Decolonisation in its literal sense means withdrawing from a former colony, leaving it independent. But could we ever be independent? Devoid of the colonial way of conditioning?
So in the removal of the sculpture itself, I am questioning if presence and truth are directly linked. The vacuum acts as a space of active protest, it challenges the language of monuments themselves. The fact that they do not represent the history of power and domination but rather subverts the same notion through the absence of presence.
The colonial built remains are testimonials of history, tangible traces of the colonial past. Our relationship to a statue is always changing. Often the change is so gradual, happening over decades and generations, that the monument- the version of reality it embodies- simply recedes into the background. We make assumptions that the past is in the past, that those ideas and values no longer have the power to threaten or harm, or never did. This negative space by no means is a negative connotation, in contrast it is the positive reclamation of power by the oppressed.

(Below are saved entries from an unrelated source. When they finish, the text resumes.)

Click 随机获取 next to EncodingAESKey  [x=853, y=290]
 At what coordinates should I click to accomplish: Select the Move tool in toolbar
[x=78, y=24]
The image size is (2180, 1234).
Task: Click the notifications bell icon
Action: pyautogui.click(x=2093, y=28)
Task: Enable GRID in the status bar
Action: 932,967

The two keywords that reappear in the gif are truth and presence in English and Hindi. Language plays a very important role to me personally because it is a tool that can shame, colonise and humiliate.
I am Indian in origin but English in tongue, I am the living proof that seventy-three years after Independence, imperialism still continues through the control and conditioning of the mind.
Language is also a place of struggle.
And in the gif, the Hindi writing, presence, hollows out the English writing, Truth, further representing that truth and presence exist separate from each other.